8. The AR-based video tag dynamic overlay anti-shake method according to claim 1, characterized in that, The average pixel displacement vector is used to perform reverse displacement compensation on the initial pixel coordinates to obtain the target rendering coordinates, including: Analyze the horizontal and vertical offsets of the average pixel displacement vector; By taking the opposite values ​​of the horizontal coordinate offset and the vertical coordinate offset, we obtain the reverse compensation horizontal coordinate component and the reverse compensation vertical component. The inverse compensation horizontal coordinate component and the inverse compensation vertical coordinate component are respectively added to the horizontal and vertical coordinates of the initial pixel coordinates to obtain the target rendering coordinates.
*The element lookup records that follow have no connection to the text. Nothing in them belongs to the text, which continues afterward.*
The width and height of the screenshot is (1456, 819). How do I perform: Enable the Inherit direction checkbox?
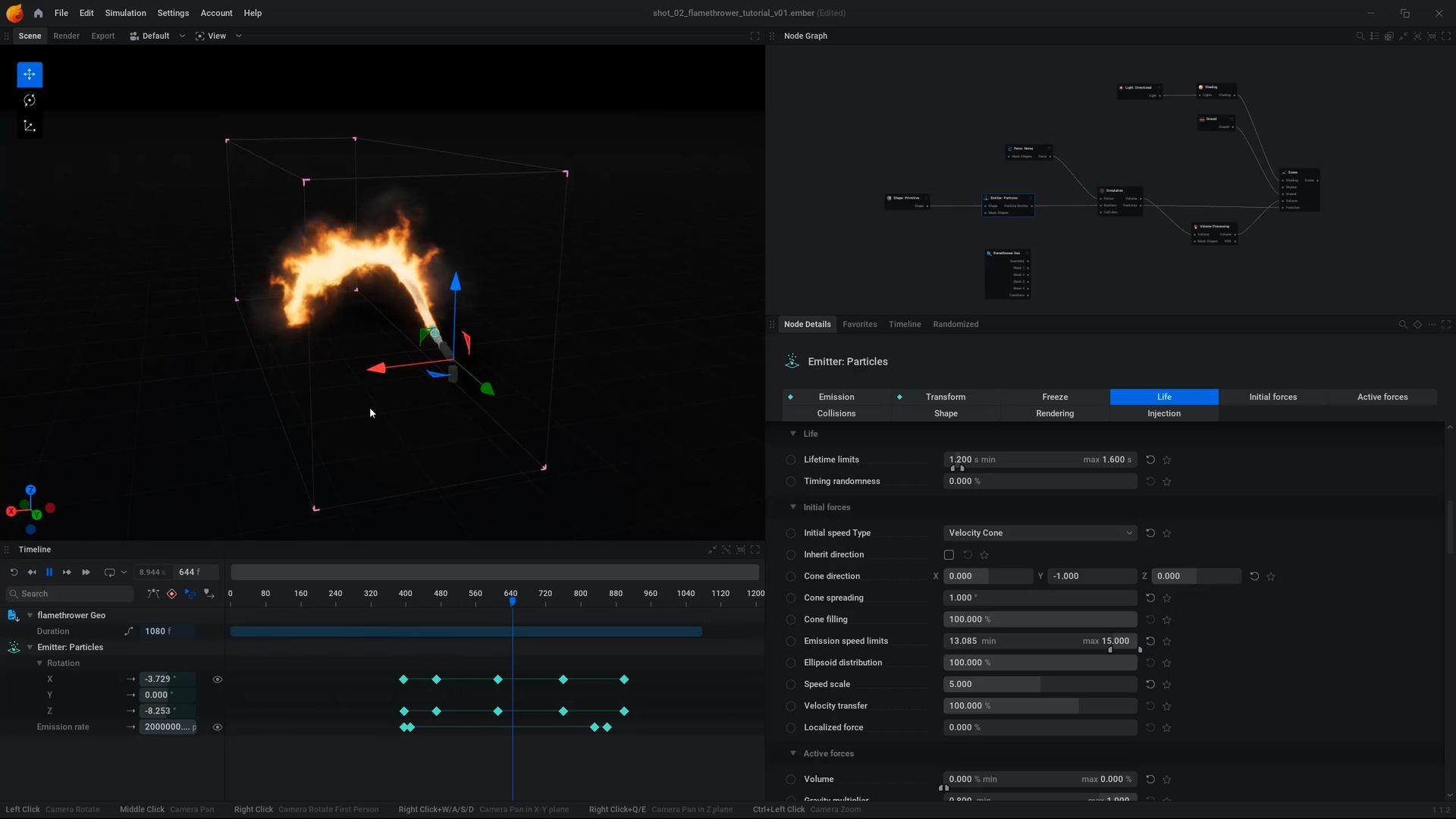[949, 555]
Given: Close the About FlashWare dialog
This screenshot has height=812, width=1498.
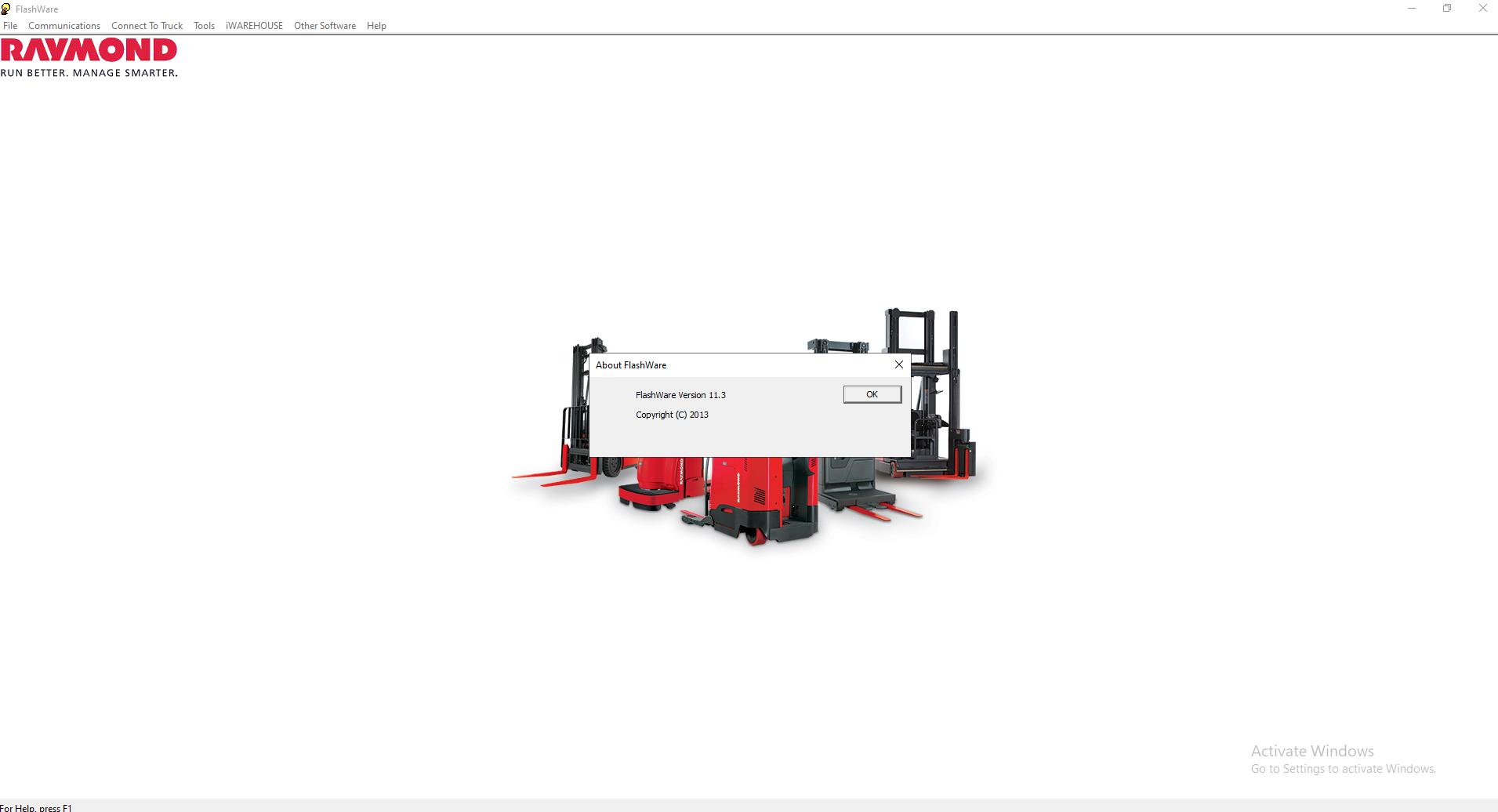Looking at the screenshot, I should click(x=898, y=364).
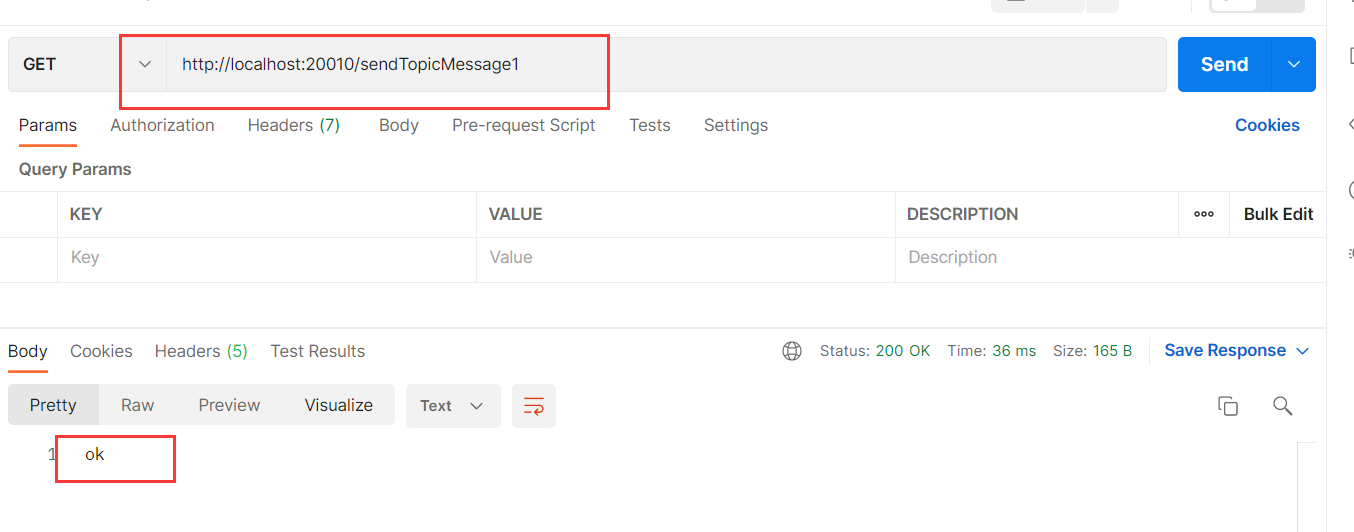The width and height of the screenshot is (1354, 532).
Task: Expand the Save Response dropdown arrow
Action: [x=1302, y=351]
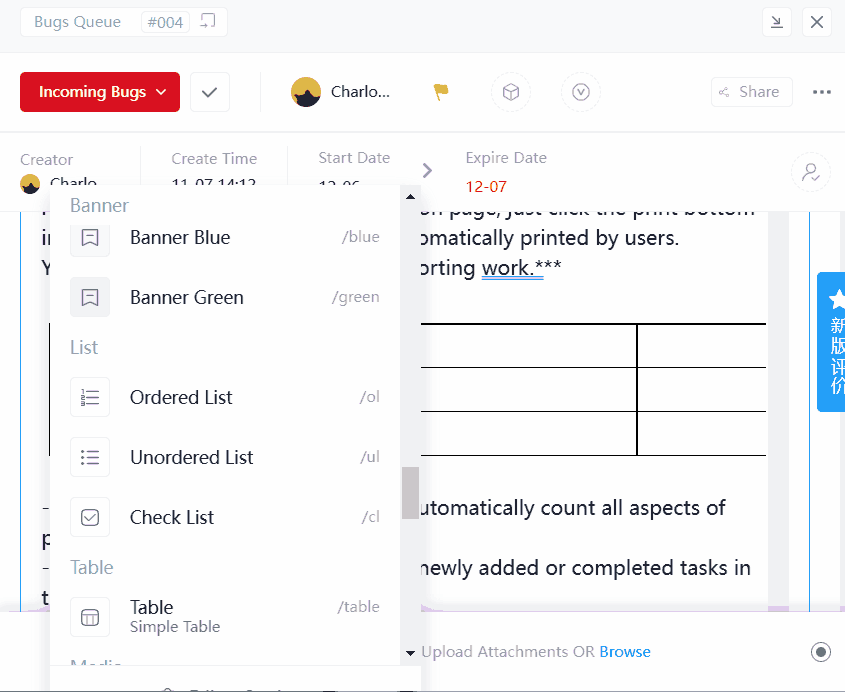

9. A video tag dynamic overlay anti-shake system based on AR, characterized in that, The system is used to perform the AR-based video tag dynamic overlay anti-shake method according to any one of claims 1 to 8, the system comprising: The video pose acquisition module identifies the front-end monitoring device, acquires the real-time video stream, and acquires the device pose parameters of the front-end monitoring device at the corresponding timestamp. The initial coordinate calculation module constructs a dynamic perspective projection model based on the device pose parameters, and calculates the initial pixel coordinates of the target AR tag in the current video frame based on the dynamic perspective projection model. The search window planning module plans a local feature search window based on the initial pixel coordinates. The local feature search window represents a local image region centered on the initial pixel coordinates. The pixel displacement calculation module calculates the average pixel displacement vector of the image feature points of the current video frame and adjacent historical video frames within the local feature search window; The reverse compensation rendering module performs reverse displacement compensation on the initial pixel coordinates using the average pixel displacement vector to obtain the target rendering coordinates, and renders the target AR tag to the current video frame based on the target rendering coordinates.
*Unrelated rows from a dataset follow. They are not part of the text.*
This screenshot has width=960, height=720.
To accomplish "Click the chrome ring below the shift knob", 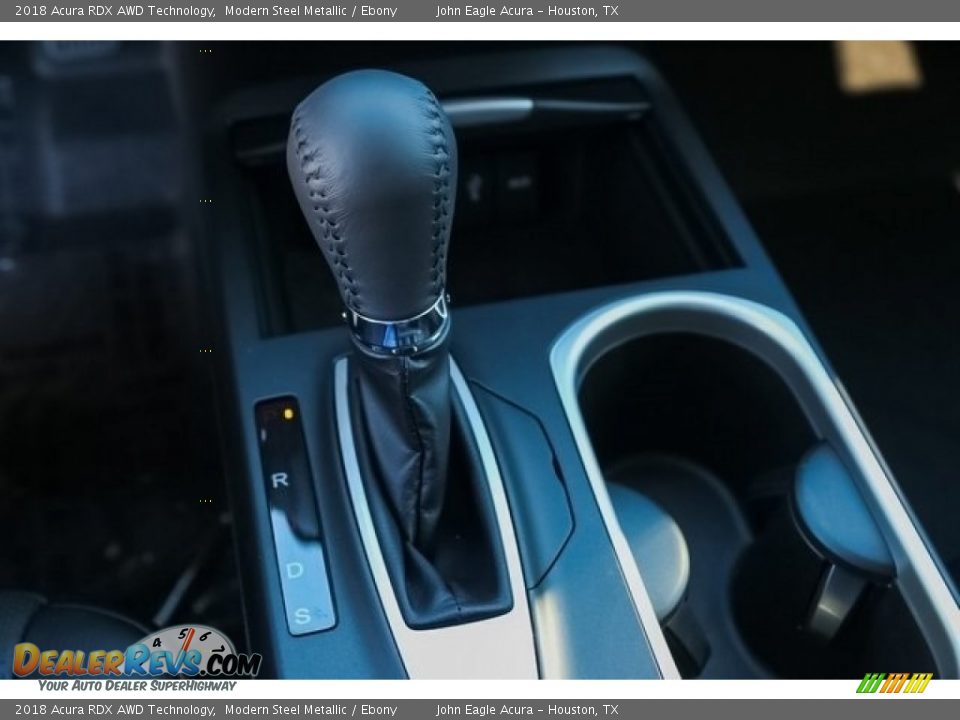I will [398, 330].
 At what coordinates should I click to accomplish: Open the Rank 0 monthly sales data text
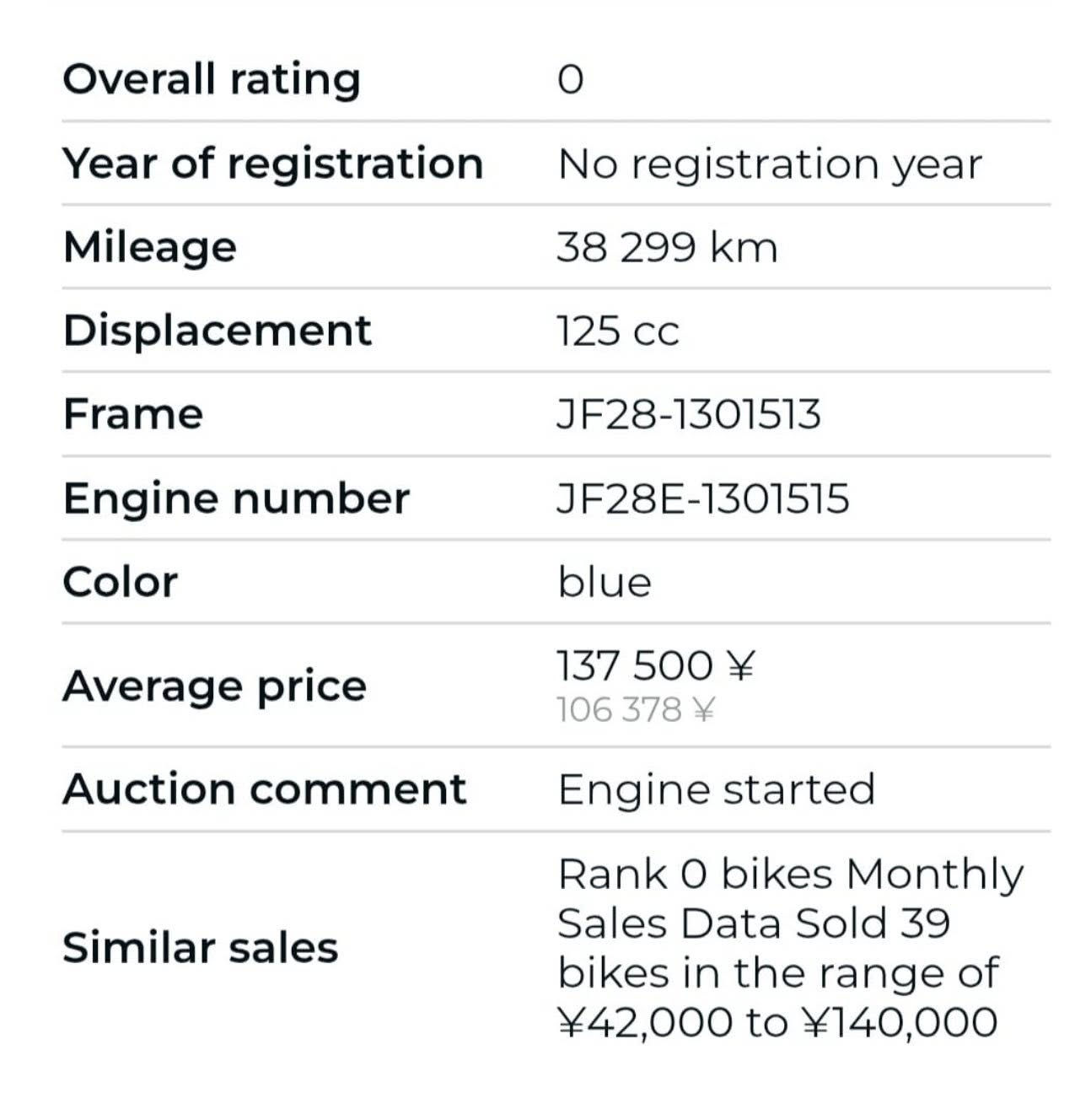pyautogui.click(x=789, y=947)
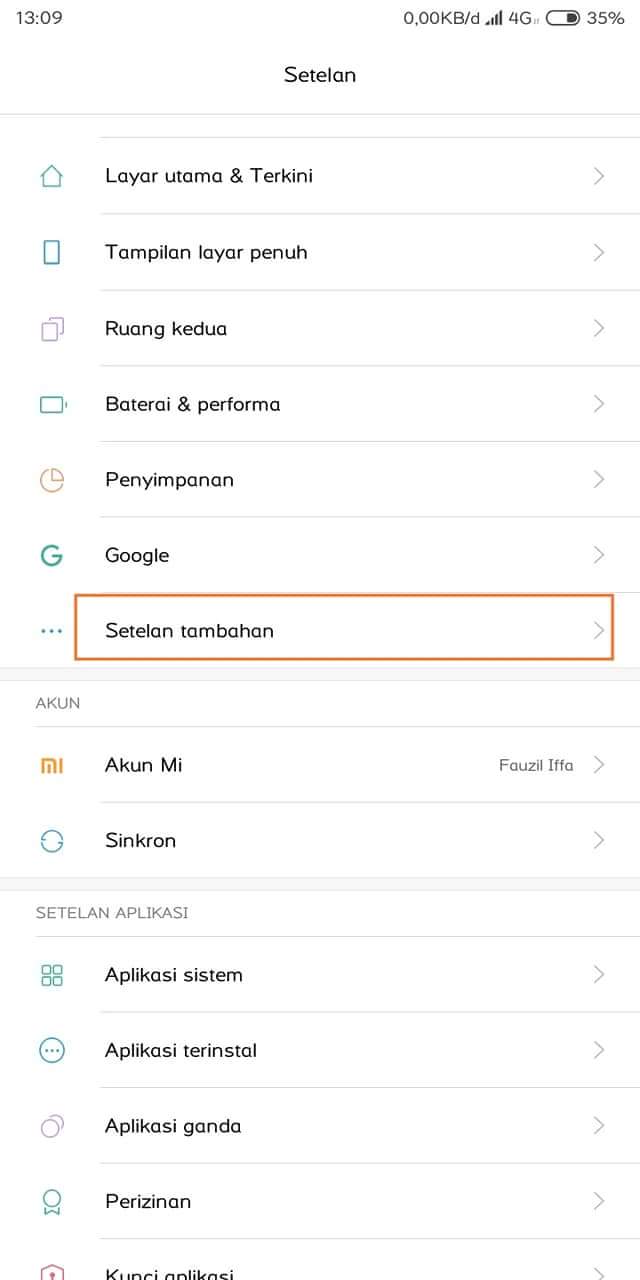
Task: Tap the Aplikasi ganda dual circles icon
Action: [51, 1126]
10. The AR-based video tag dynamic overlay anti-shake system according to claim 9, characterized in that, The search window planning module includes: The zoom ratio unit is analyzed to analyze the real-time optical zoom ratio in the device pose parameters. The target side length calculation unit calculates the target window side length by multiplying the real-time optical zoom ratio with the preset basic window side length. The local window delineation unit, based on the current video frame, uses the initial pixel coordinates as the center point to truncate the side length of the target window and obtain a local feature search window.